Copy the rows below verbatim, starting at the line containing "Where should I click to: Open the Evertag" and ending at the line containing "pyautogui.click(x=979, y=631)", both included.

Text and item location rows:
-- -- --
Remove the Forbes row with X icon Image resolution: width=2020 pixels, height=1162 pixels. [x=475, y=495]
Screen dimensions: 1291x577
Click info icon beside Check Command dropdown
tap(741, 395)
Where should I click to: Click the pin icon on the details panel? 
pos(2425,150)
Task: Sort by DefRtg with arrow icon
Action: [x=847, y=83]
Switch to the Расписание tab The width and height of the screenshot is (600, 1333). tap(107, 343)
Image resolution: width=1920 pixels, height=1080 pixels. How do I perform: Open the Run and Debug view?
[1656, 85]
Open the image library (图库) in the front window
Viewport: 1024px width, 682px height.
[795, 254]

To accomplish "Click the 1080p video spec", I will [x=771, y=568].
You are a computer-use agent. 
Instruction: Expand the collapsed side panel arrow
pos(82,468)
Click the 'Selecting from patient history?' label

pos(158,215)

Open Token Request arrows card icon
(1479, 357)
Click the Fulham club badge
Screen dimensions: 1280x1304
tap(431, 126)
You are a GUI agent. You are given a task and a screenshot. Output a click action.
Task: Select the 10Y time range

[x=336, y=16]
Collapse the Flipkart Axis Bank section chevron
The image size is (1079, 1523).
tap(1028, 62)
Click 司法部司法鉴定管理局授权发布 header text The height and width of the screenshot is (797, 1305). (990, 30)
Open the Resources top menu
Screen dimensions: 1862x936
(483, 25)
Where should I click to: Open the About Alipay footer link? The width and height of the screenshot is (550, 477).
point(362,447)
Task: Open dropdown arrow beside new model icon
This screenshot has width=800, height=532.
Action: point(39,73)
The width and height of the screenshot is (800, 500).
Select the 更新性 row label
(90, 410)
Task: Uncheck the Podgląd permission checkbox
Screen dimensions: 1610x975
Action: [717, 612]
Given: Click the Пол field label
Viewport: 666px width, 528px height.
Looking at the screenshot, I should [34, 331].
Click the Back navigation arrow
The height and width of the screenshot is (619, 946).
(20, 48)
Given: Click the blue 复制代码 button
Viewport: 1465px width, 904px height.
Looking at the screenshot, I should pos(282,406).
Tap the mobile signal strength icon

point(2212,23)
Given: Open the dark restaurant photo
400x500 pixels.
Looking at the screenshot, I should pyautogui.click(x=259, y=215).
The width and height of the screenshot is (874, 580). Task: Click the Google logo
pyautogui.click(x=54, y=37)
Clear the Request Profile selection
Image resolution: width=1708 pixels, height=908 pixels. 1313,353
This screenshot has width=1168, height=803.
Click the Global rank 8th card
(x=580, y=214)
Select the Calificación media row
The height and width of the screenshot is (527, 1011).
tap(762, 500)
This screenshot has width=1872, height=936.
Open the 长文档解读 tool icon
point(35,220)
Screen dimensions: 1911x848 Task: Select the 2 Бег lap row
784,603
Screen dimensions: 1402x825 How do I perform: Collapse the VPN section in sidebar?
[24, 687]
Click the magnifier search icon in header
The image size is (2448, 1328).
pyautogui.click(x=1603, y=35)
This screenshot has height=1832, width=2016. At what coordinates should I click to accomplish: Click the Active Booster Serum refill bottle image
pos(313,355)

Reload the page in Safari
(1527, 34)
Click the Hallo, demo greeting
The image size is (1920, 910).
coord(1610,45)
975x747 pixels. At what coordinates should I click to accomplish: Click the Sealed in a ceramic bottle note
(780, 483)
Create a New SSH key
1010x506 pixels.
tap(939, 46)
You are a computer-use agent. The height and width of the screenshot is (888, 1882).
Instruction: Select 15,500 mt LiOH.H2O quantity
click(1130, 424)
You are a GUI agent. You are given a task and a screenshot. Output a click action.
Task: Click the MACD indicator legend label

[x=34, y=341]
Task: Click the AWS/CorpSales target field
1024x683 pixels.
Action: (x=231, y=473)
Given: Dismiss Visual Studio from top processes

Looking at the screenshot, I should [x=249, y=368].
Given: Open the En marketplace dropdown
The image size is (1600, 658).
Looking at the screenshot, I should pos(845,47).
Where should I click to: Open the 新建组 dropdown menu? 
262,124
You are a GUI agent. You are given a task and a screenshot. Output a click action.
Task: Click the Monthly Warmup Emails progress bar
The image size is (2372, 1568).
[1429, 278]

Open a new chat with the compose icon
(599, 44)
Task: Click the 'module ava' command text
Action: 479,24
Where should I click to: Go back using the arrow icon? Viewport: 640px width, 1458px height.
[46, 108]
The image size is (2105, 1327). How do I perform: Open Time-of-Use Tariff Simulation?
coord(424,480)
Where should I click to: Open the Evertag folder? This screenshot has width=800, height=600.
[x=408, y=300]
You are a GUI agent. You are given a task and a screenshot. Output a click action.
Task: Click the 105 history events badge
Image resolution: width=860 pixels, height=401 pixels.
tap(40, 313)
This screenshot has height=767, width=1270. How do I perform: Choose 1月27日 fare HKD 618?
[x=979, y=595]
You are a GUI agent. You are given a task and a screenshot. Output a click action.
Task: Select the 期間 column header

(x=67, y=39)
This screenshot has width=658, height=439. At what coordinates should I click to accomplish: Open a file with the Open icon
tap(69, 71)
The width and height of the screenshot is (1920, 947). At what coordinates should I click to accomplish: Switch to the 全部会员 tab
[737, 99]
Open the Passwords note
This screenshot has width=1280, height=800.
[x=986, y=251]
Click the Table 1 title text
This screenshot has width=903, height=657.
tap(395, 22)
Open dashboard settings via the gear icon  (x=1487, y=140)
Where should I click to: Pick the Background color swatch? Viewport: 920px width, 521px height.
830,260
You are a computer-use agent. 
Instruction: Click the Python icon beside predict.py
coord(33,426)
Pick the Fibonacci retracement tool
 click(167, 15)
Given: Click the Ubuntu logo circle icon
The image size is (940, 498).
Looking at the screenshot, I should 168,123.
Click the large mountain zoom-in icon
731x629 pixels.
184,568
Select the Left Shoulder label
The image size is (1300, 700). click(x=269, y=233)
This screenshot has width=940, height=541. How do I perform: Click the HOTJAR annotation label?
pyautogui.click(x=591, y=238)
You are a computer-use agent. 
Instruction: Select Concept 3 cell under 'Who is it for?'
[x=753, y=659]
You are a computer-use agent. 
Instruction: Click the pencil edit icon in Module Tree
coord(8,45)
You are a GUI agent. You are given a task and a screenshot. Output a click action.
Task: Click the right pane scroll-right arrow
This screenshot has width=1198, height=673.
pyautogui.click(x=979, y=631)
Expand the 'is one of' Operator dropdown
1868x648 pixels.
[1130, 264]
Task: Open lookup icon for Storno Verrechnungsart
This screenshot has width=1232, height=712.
-- -- --
[SOLUTION TO THIS TASK]
Where should I click to: Open the Evertag folder? This screenshot has width=800, height=600.
[x=408, y=300]
You are a GUI agent. You are given a task and a screenshot. Output a click action.
Task: Click the 105 history events badge
Image resolution: width=860 pixels, height=401 pixels.
tap(40, 313)
This screenshot has height=767, width=1270. How do I perform: Choose 1月27日 fare HKD 618?
[x=979, y=595]
You are a GUI agent. You are given a task and a screenshot. Output a click action.
Task: Select the 期間 column header

(x=67, y=39)
This screenshot has width=658, height=439. At what coordinates should I click to accomplish: Open a file with the Open icon
tap(69, 71)
The width and height of the screenshot is (1920, 947). At what coordinates should I click to accomplish: Switch to the 全部会员 tab
[737, 99]
Open the Passwords note
This screenshot has width=1280, height=800.
[x=986, y=251]
Click the Table 1 title text
This screenshot has width=903, height=657.
tap(395, 22)
Open dashboard settings via the gear icon  (x=1487, y=140)
Where should I click to: Pick the Background color swatch? Viewport: 920px width, 521px height.
830,260
You are a computer-use agent. 
Instruction: Click the Python icon beside predict.py
coord(33,426)
Pick the Fibonacci retracement tool
 click(167, 15)
Given: Click the Ubuntu logo circle icon
The image size is (940, 498).
Looking at the screenshot, I should 168,123.
Click the large mountain zoom-in icon
731x629 pixels.
184,568
Select the Left Shoulder label
The image size is (1300, 700). click(x=269, y=233)
This screenshot has width=940, height=541. How do I perform: Click the HOTJAR annotation label?
pyautogui.click(x=591, y=238)
You are a computer-use agent. 
Instruction: Select Concept 3 cell under 'Who is it for?'
[x=753, y=659]
You are a computer-use agent. 
Instruction: Click the pencil edit icon in Module Tree
coord(8,45)
You are a GUI agent. You are given a task and a screenshot. Output a click action.
Task: Click the right pane scroll-right arrow
This screenshot has width=1198, height=673.
pyautogui.click(x=979, y=631)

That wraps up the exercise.